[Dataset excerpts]
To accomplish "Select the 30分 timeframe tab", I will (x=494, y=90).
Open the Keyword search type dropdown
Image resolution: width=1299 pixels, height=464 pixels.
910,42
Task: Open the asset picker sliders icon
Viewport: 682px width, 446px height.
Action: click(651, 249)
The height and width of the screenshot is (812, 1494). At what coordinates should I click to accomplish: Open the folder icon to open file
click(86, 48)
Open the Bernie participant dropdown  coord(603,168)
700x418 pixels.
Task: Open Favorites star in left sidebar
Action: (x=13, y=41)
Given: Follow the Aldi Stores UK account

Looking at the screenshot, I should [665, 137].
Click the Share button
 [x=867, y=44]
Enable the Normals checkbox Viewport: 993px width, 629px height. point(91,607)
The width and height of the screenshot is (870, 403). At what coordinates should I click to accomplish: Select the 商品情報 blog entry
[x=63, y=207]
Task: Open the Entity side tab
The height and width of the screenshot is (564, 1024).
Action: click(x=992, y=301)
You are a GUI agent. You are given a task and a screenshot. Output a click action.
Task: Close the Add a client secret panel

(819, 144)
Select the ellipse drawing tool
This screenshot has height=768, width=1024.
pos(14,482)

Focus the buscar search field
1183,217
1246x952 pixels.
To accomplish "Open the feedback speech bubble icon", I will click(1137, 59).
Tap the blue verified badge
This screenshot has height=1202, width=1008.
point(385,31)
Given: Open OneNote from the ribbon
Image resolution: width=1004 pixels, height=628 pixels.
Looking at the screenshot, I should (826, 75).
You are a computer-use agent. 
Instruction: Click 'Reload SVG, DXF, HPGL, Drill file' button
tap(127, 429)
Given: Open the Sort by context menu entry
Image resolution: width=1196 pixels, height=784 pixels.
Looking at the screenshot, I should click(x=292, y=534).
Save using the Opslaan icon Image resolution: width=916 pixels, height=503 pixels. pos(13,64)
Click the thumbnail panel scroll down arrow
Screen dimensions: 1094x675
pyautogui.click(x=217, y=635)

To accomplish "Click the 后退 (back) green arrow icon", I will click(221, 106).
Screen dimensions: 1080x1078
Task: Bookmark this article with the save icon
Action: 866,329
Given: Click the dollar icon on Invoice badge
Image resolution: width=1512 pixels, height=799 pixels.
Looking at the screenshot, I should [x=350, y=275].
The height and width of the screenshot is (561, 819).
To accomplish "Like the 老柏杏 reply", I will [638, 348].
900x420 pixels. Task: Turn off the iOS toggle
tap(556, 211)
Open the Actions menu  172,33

PROBLEM DETAILS — Write out each line above that contains the word "menu".

WRITTEN RESPONSE —
Given: Open the Sort by context menu entry
Open the Actions menu  172,33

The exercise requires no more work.